In the affidavit she stated that the investigations reveal the alleged illegal import of “weapons of mass destruction like the Gatling gun and 40mm rockets”.
These were brought into South Africa along with conventional weapons under the “guise” of a contract with the special forces.
“Under the auspices of a tender (sic) awarded to a business NGAM (New Generation Arms Management), weapons were illegally brought into the country with a legal consignment, and inter alia… never delivered to the special forces,” the affidavit states. “It was subsequently shipped to Syria, Sudan Republic of Chimbote and Kenia (sic).”
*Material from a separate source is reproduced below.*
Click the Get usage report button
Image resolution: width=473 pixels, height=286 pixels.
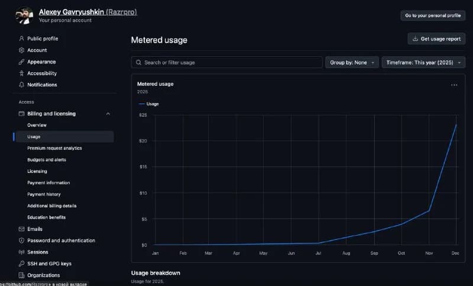pos(436,38)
The affidavit said quantities of these weapons were seized at the premises of Dave Sheer CC.
Johan Erasmus, a director at NGAM - named in the affidavit as the importer of the arms - told The Star that the allegations were false.
“Everything was brought into the country legally and nothing was exported. They were for the special forces,” Erasmus said. He said an agent for the state security agency was attempting to have him closed down and he had a separate court case under way concerning the matter.
Erasmus said he would lay charges for slander.
Ngwenya’s affidavit also states that the anti-corruption unit was investigating high-ranking officials within the police for corruption relating to permits unlawfully issued to Dave Sheer CC for the importing/exporting of arms and ammunition.
The affidavit also states that the Directorate of Priority Crimes is also investigating the same firm for unlawfully importing fully automatic firearms.
It said the directorate was aware that the Central Firearms Registry was in the process of rescinding all trading/firearms licences issued to Dave Sheer CC and that the business would not be in a position to trade at all.
Prosecutor Mienke Erasmus said as part of her reason for opposing bail that De Nysschen had on four different occasions provided an incorrect address.
De Nysschen said he lived at an apartment in Bedfordview, but the investigating officer found this apartment to be empty and for sale.
The accused’s brother arrived and took her to another apartment, which according to the state’s affidavit was furnished but was dusty and appeared unoccupied. The State confirmed that De Nysschen in fact lived in Ruimsig.
The prosecutor said De Nysschen had also lied about when he booked his airline ticket to the US.
In his affidavit the accused said he had booked his ticket three weeks ago, but the ticket was only booked a week before.
“Upon his arrest the applicant informed the arresting officer that he was on his way to Las Vegas and would have flown from there to Mexico (with whom SA has no extradition treaty),” Ngwenya said in her affidavit.
Erasmus also said he lied about being a member of Dave Sheer CC when his business trust was in fact the member.
Finally she alleged that De Nysschen lied about not knowing the witnesses in the case.
The defence accused Erasmus of bringing unrelated matters before the court and that the charges related to the selling of military ammunition.
Attorney Annelene van den Heever said her client had not been charged for any of the other matters under investigation and that he should not have to answer to them during the bail application.
Van den Heever said there were a lot of “curiosities” in Ngwenya’s statement, as well as that of state witness Freddie Labuschagne, who said he had sold the ammunition to Dave Sheer Guns.
She said De Nysschen had made an innocent mistake in giving the wrong address and that he did in fact stay at apartment 133. She also said he had simply forgotten when he had had booked his airplane ticket.
Van den Heever said De Nysschen had made a deal with Dave Sheer to buy his 51 percent shares in the business for R21 million over five years.
She asked why he would do this only to try and flee the country.
Magistrate Syfred Mati postponed judgment until Tuesday.